(Data supplied begins)
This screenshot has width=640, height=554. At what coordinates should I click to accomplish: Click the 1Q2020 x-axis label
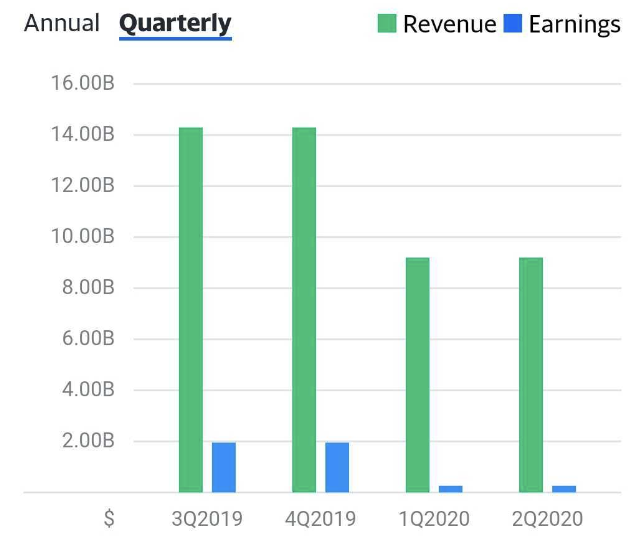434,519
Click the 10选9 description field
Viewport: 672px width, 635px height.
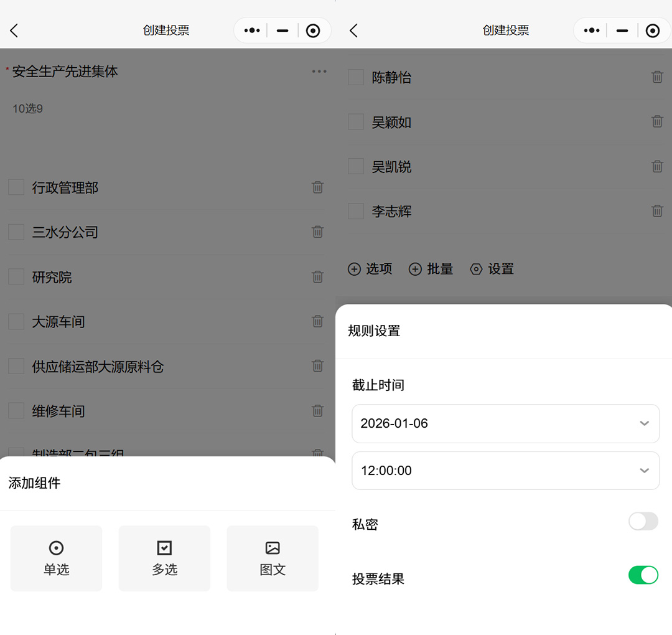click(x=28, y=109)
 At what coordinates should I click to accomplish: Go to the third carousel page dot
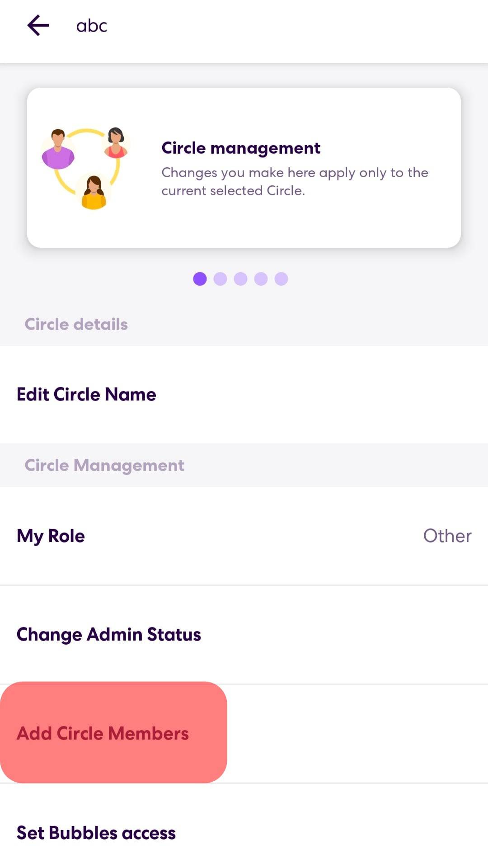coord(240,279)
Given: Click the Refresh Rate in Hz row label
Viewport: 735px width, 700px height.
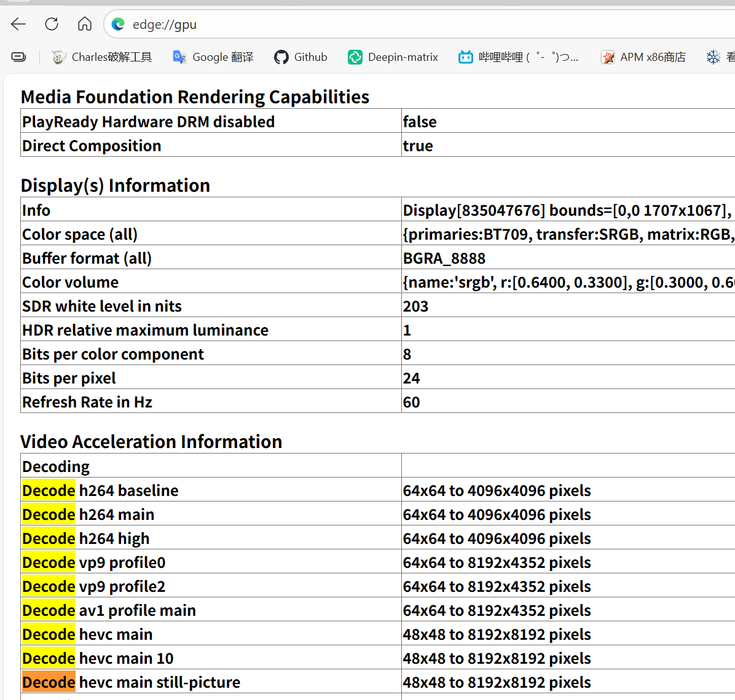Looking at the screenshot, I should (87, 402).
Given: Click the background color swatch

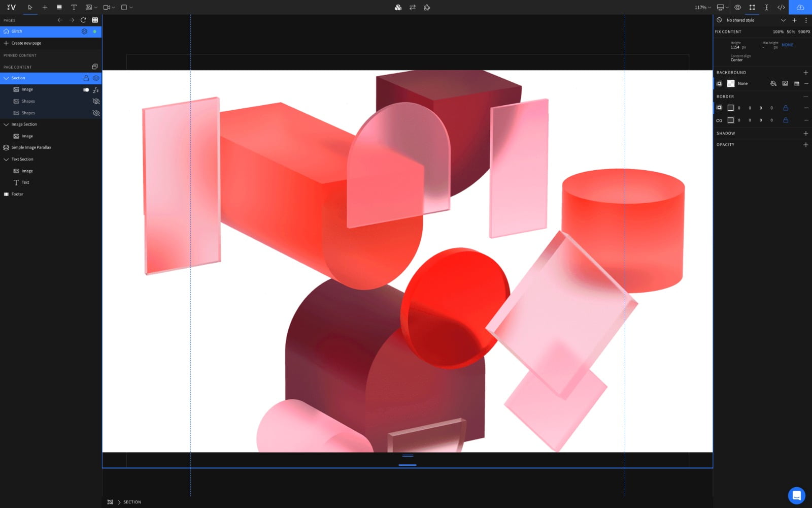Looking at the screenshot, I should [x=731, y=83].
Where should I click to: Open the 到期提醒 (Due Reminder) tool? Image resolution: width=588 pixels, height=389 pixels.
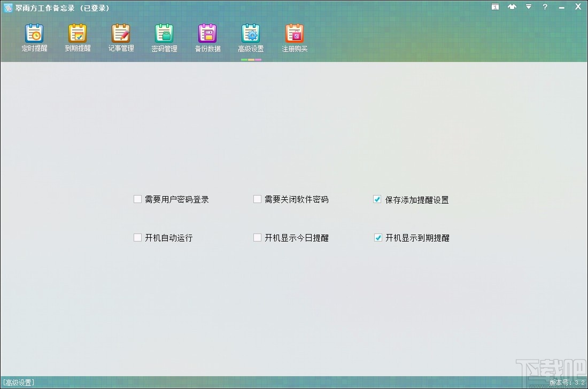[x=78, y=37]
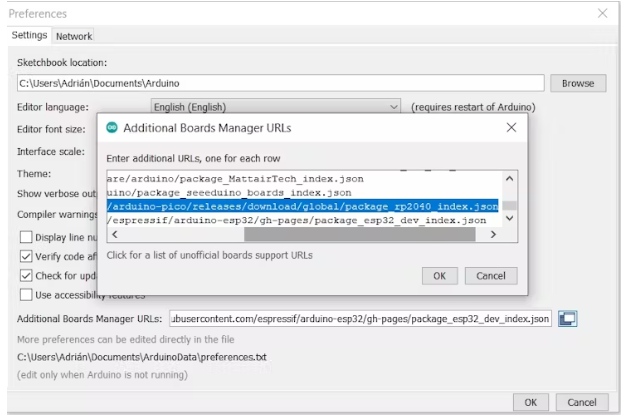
(Data supplied ends)
Reproduce the data word for word, excluding its pictures.

> [Solution for this problem]:
This screenshot has width=640, height=554. At what coordinates should I click to accomplish: Click the 1Q2020 x-axis label
434,519
Click the 10选9 description field
Viewport: 672px width, 635px height.
click(x=28, y=109)
 At what coordinates should I click to accomplish: Go to the third carousel page dot
coord(240,279)
Given: Click the Refresh Rate in Hz row label
Viewport: 735px width, 700px height.
Looking at the screenshot, I should (87, 402).
Given: Click the background color swatch

Looking at the screenshot, I should [x=731, y=83].
Where should I click to: Open the 到期提醒 (Due Reminder) tool? Image resolution: width=588 pixels, height=389 pixels.
[x=78, y=37]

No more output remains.